So we haven't done too many personal stories on the blog, but the past couple weeks for me have been absolutely off the wall. So it starts like this...
A couple weeks ago I went to Sedona, Arizona. Awesome out there, like walkin' around a 95-degree Mars, with some strange Native Americans and hippies talking about their "vortexes." So, I got back home after a wild week out there, and then went to visit my brother in Austin, Texas. We spent the weekend out there, just bummin' around, helping him get situated into his new apartment, which he just moved to from Houston. So alright, The Weekend got its travel on a little bit, but let's rewind a little bit, shall we? Let's go to Monday, August 2nd, 2010...
I drive up to my buddy Dan's house in Worcester, drop my car off, and take the commuter rail into Boston to visit my girlfriend for a few days.

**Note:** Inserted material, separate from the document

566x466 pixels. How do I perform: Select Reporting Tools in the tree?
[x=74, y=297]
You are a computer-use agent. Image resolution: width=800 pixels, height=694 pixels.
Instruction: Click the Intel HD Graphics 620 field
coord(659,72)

Taken the train a few times before, no big deal. So I jump on the train, and I'm riding along, playing some "Donkey Kong Country 2" on my laptop, just enjoying the ride. There's a black kid a few rows up, blasting "Down" by JaySean, which is perfect, because I forgot my headphones, and I guess he did, too, but in this case, I'm cool with it.
The ticket taker is going through the aisles, collecting money, and he puts a slip of paper in the guy's seat behind me to remind himself the guy paid, but the dude sitting there becomes furious... "What the hell is this?" he asks the ticket taker. "That's for me to make sure you paid, its not a big deal," he answers.

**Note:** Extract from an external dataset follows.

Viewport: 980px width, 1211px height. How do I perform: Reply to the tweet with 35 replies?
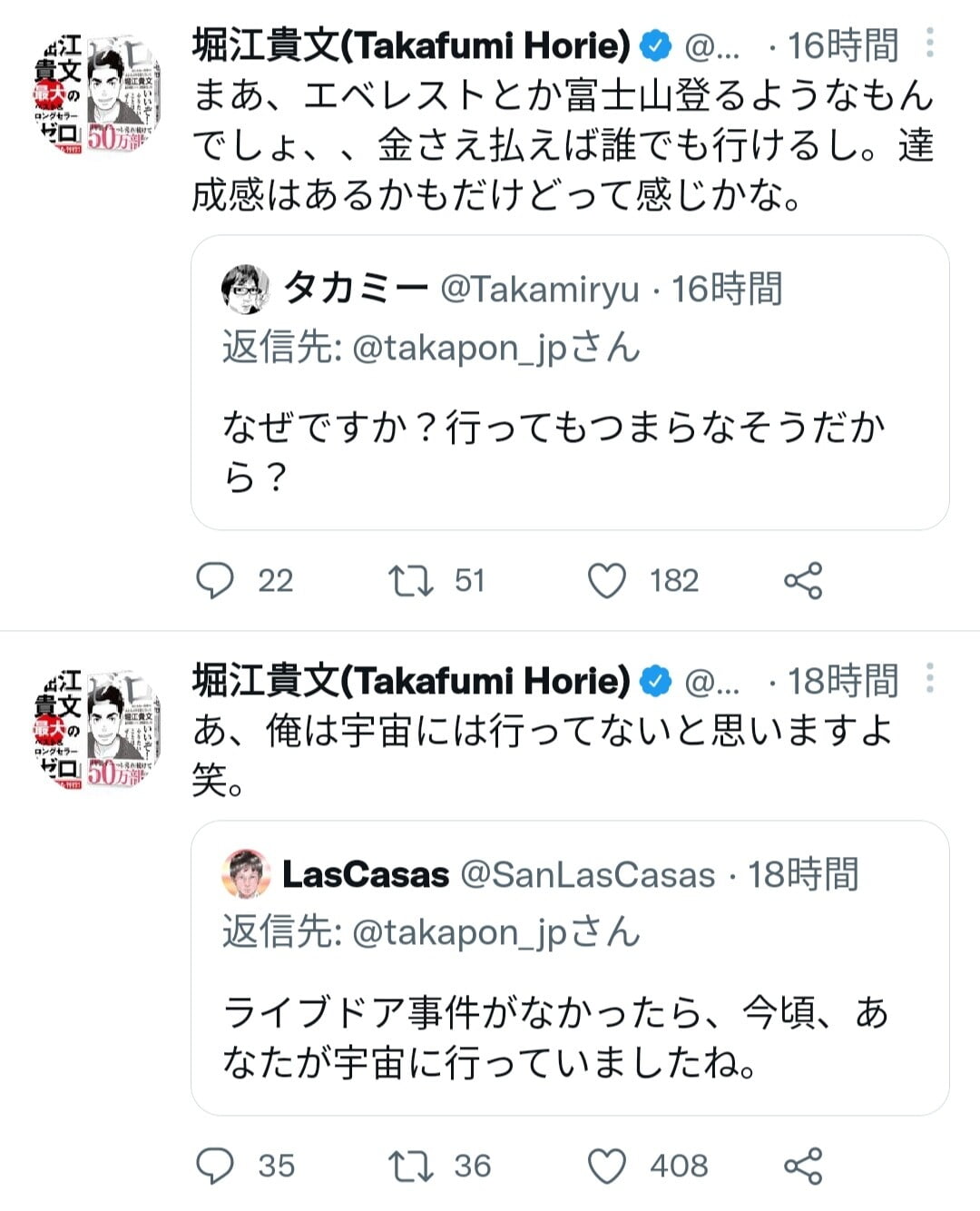[215, 1167]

"Well... IS THAT M.B.T.A. POLICY?!?" The guy is now visibly upset at this 1"x2" slip of paper on his seat. "IT'S MY POLICY, SIR, RELAX" Boom, altercation over... It gets better.
Two ladies in front of my start chatting, one white lady, and another lady, who says she was born in Africa and is a prominent member of the "Church of God." Know, I'm not theologian, but aren't all churches, churches of God? So anyway, they hit it off, and they're discussing aspects of the church, throwing out some serious knowledge, drowning out my JaySean, but I just roll right along with the punches. Next thing I know, my man blasting music has cut me off, and is starting to throw around his out personal beliefs at a kid sitting across from him. He was quoting the Bible, talking about the Israelites, comparing Jesus to Zeus, the greek god, and everything in between. Now, of course, our two friends from before overhear this, and heaven and hell just break loose on the Worcester/Framingham rail. People are moving their seats, headphones are being taken off to listen to the conversation, its getting wild. There was just a lot of head-shaking, people trying to talk over one another, it was just absolute nonsense for near a half hour, just talking about how different religions came to be. Gobbledygook to me, really.

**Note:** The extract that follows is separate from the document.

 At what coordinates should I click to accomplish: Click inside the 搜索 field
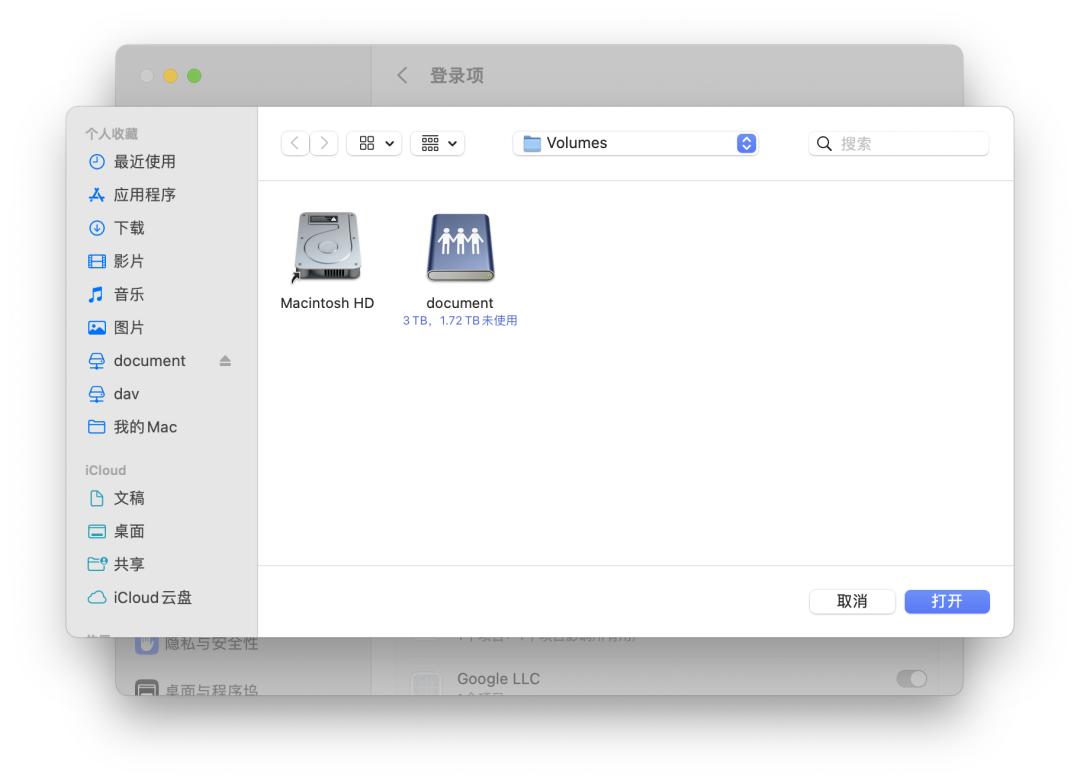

Alright, so the Holy War subsides, I can just get off the train, and get out of there, right? Wrong. I'm walking off the train, and this guy pops up in front of me. About 6' 5," African American, gray hair, with beads and short dreads, wearing a cloth cap, and what appear to be numerous shawls and blankets, with a giant walking stick.
Alright, so I finally go topside, and I'm walking down Newbury Street. There's a girl staring straight at me, making me a little nervous. She looks like she's gonna try to sell me something. I'm looking over my shoulder thinking she's looking at someone behind me, but of course not. She throws some mindless drivel at me for 10 minutes about how I look like the perfect candidate to sponsor a child in need. She's throwing bar graphs, pie charts, scatterplots, pamphlets, you name it at me. So, 10 minutes elapse, and she finally asks what she should've asked in the first 15 seconds, "Are you 21?" Well, Lilly (that was her name, still remember it), I'm not so when it add it up, you've wasted a combined 20 minutes of our lives, good talking with you.
So I'm almost to Emmanuel, and there's one last obstacle. A dude, standing in the middle of the sidewalk by Agassiz Street, is staring right at me. He's rocking, black workboots, high socks, short jean shorts, and a tight black tank top, so clearly he's not playing for my team. I get even with him, then walk past him and hear him say "Eh, too skinny..."
Alright, so back to present day for the end of my story... I'm sitting at my computer, and the lights and TV start flickering. No big deal... Until shit starts popping and locking, and one TV starts hissing at me, which sounds like a girl screaming. A couple lightbulbs burst, like some Green Mile shit we're talking. Power goes out, came back on at midnight, final tally: we're down 1 dryer, 1 fridge, 3 TVs, and a handful of lightbulbs. Great... That's been my life, hope you enjoyed the ride.